The verdict from the Vatican is in: "Avatar," the game-changing 3-D adventure flick that could become the top-grossing movie ever, is "bland."
The Vatican's newspaper, L'Osservatore Romano, also finds fault with James Cameron's creation on theological grounds, opining that the movie "gets bogged down by a spiritualism linked to the worship of nature."
Or, as Vatican Radio summed up what it deems the film’s message: "Nature is no longer a creation to defend, but a divinity to worship."
The Vatican's pan follows a recent Los Angeles Times article noting that some conservatives are slamming the film as anti-military and even anti-American. Meanwhile, The Associated Press reports that some believe “Avatar” promotes an offensive "white messiah fable" with the Caucasian Sully saving the day (though one can make a strong argument Neytiri is the real hero).
An anti-smoking group is upset that Sigourney Weaver’s tough-talking character puffs on cancer sticks. And the 3-D film is even being blamed for causing motion sickness in some viewers.
The first impulse is to say, lighten up, "Avatar" is just a movie – but the reality is that it's movie like no other.
Thanks to the groundbreaking 3-D and computer-driven special effects and its fully realized fantasy world setting, “Avatar” is a uniquely immersive experience – perhaps explaining some of the powerful feelings and multiple interpretations the film has generated. Anyone who’s seen "Avatar" feels like they've visited Pandora, without having to get a passport stamped.

○ ○ ○ ○ ○

▶ [Study questions]
1 - In the article on reactions to "Avatar," what does the anti-smoking group object to?
2 - Extend the article on reactions to "Avatar" by writing what would come after its final sentence.
The rows that come next are separate material and have no connection to the article on reactions to "Avatar."

▶ [Given information]
○ ○ ○ ○ ○

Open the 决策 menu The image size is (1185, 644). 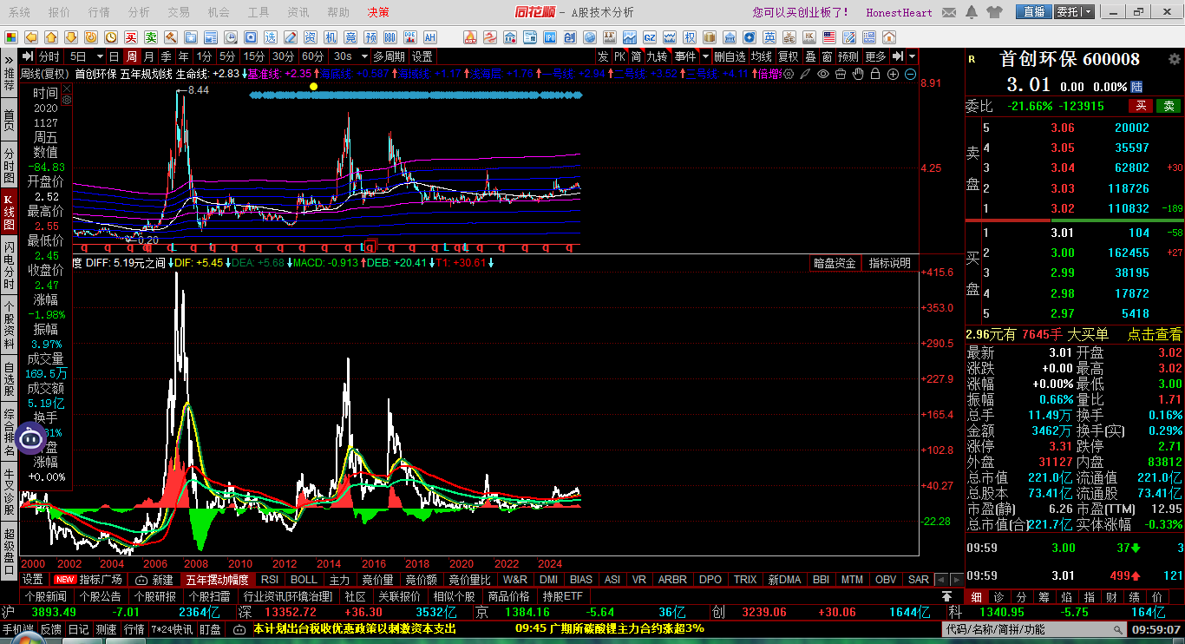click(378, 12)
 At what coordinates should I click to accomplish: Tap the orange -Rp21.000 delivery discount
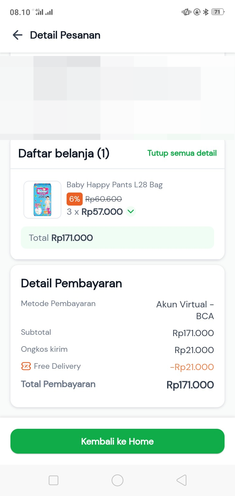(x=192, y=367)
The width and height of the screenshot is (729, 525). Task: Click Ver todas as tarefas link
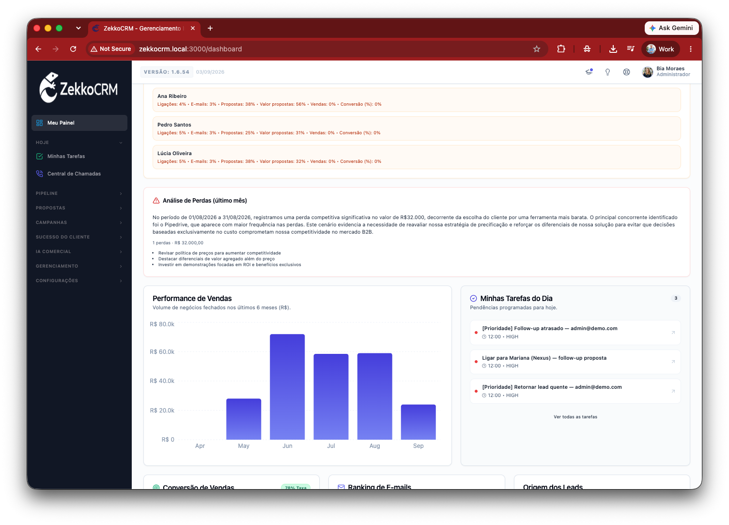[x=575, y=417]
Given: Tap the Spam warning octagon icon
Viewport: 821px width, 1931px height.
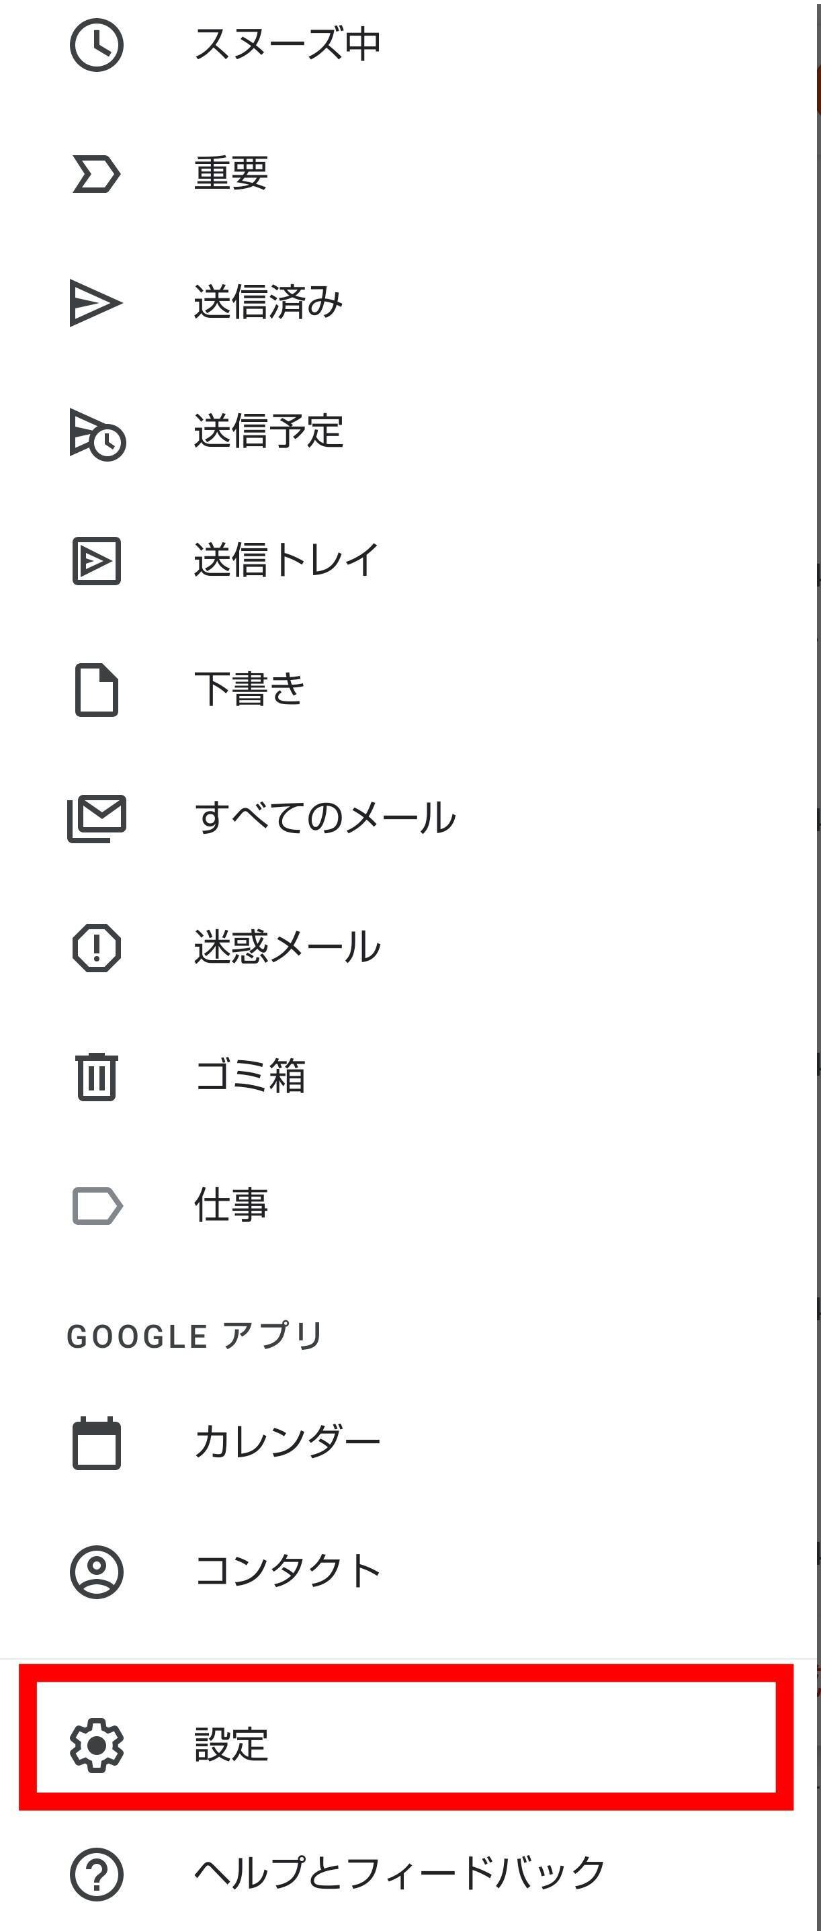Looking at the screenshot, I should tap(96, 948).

○ ○ ○ ○ ○

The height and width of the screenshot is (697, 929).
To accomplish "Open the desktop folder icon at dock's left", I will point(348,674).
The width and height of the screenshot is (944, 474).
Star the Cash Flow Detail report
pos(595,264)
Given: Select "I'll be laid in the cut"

○ ○ ○ ○ ○

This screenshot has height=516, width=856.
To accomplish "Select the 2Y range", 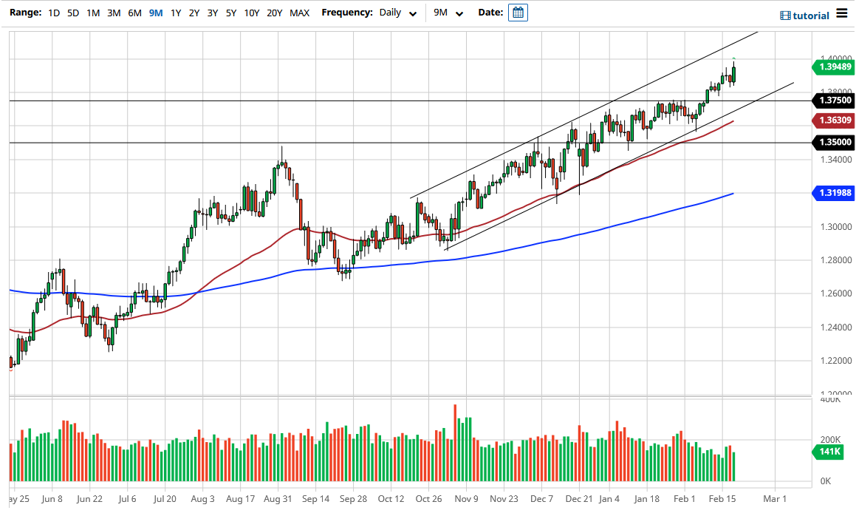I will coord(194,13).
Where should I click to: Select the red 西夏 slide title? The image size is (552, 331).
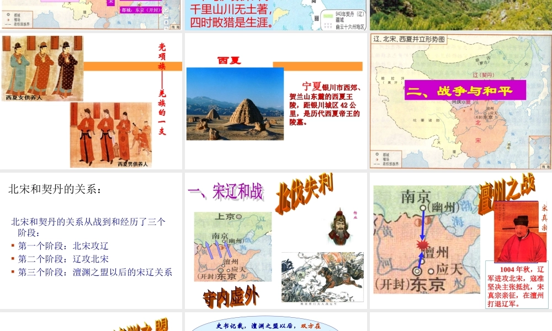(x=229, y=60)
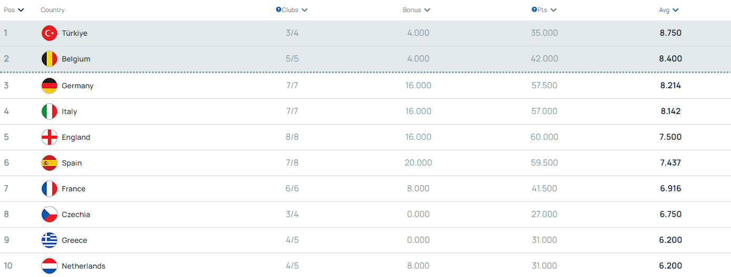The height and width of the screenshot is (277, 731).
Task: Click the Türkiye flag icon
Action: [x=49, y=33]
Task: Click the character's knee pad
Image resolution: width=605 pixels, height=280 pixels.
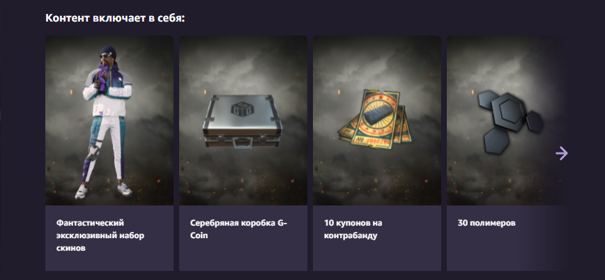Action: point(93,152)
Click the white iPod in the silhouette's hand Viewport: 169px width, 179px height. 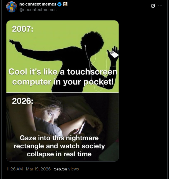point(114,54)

○ ○ ○ ○ ○

▶ [Task-by-task results]
1 - It objects to Sigourney Weaver's tough-talking character smoking cigarettes.

2 -
The film’s overwhelming success and its tackling of issues – environmentalism, the evils of colonialism, the historic plight of Native Americans are some surface readings – also have set it up as a convenient blue bogeyman for various interests looking for some publicity or to make a point. Not that the gripes are going to stop the few remaining non-“Avatar” customers (beside the vertigo-afflicted) from seeing the movie.
“Avatar” is proving the rare big-budget flick to achieve both audience and critical acclaim. If the somewhat familiar story line wrapped in a new, unforgettable viewing experience gets people thinking and talking a bit, that’s not a bad thing.
Cameron clearly did something right to spark such strong reactions and box office success. Hardly the hallmarks of a "bland" movie…
Hester is founding director of the award-winning, multi-media NYCity News Service at the City University of New York Graduate School of Journalism. He is the former City Editor of the New York Daily News, where he started as a reporter in 1992. Follow him on Twitter.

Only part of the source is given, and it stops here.